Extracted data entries
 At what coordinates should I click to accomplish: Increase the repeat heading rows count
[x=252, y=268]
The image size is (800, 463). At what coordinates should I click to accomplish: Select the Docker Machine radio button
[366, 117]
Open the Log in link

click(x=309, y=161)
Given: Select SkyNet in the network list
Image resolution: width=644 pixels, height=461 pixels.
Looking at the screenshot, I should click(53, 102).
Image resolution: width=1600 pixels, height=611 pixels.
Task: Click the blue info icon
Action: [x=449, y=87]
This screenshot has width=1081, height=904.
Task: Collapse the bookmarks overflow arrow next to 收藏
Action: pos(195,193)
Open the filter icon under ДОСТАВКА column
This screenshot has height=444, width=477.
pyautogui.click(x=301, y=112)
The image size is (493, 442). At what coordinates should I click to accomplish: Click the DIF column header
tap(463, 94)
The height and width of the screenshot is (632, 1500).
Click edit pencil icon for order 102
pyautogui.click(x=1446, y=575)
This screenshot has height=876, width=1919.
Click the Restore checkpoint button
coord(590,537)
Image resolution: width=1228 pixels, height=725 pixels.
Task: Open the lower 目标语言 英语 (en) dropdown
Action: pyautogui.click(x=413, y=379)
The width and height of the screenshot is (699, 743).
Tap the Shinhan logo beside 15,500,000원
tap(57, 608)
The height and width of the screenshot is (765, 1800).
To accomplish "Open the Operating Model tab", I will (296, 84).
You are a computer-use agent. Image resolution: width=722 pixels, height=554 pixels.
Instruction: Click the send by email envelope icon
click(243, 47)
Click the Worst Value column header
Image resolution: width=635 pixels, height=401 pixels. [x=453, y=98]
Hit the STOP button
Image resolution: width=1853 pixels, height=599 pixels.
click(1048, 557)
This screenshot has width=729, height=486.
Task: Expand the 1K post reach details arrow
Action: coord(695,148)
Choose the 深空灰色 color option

**Problem:** Beginning with the line that holds "Tap the Shinhan logo beside 15,500,000원", restate word for word every line down to the end of the data, and only those lines.

**Written solution:**
Tap the Shinhan logo beside 15,500,000원
tap(57, 608)
The height and width of the screenshot is (765, 1800).
To accomplish "Open the Operating Model tab", I will (296, 84).
You are a computer-use agent. Image resolution: width=722 pixels, height=554 pixels.
Instruction: Click the send by email envelope icon
click(243, 47)
Click the Worst Value column header
Image resolution: width=635 pixels, height=401 pixels. [x=453, y=98]
Hit the STOP button
Image resolution: width=1853 pixels, height=599 pixels.
click(1048, 557)
This screenshot has width=729, height=486.
Task: Expand the 1K post reach details arrow
Action: coord(695,148)
Choose the 深空灰色 color option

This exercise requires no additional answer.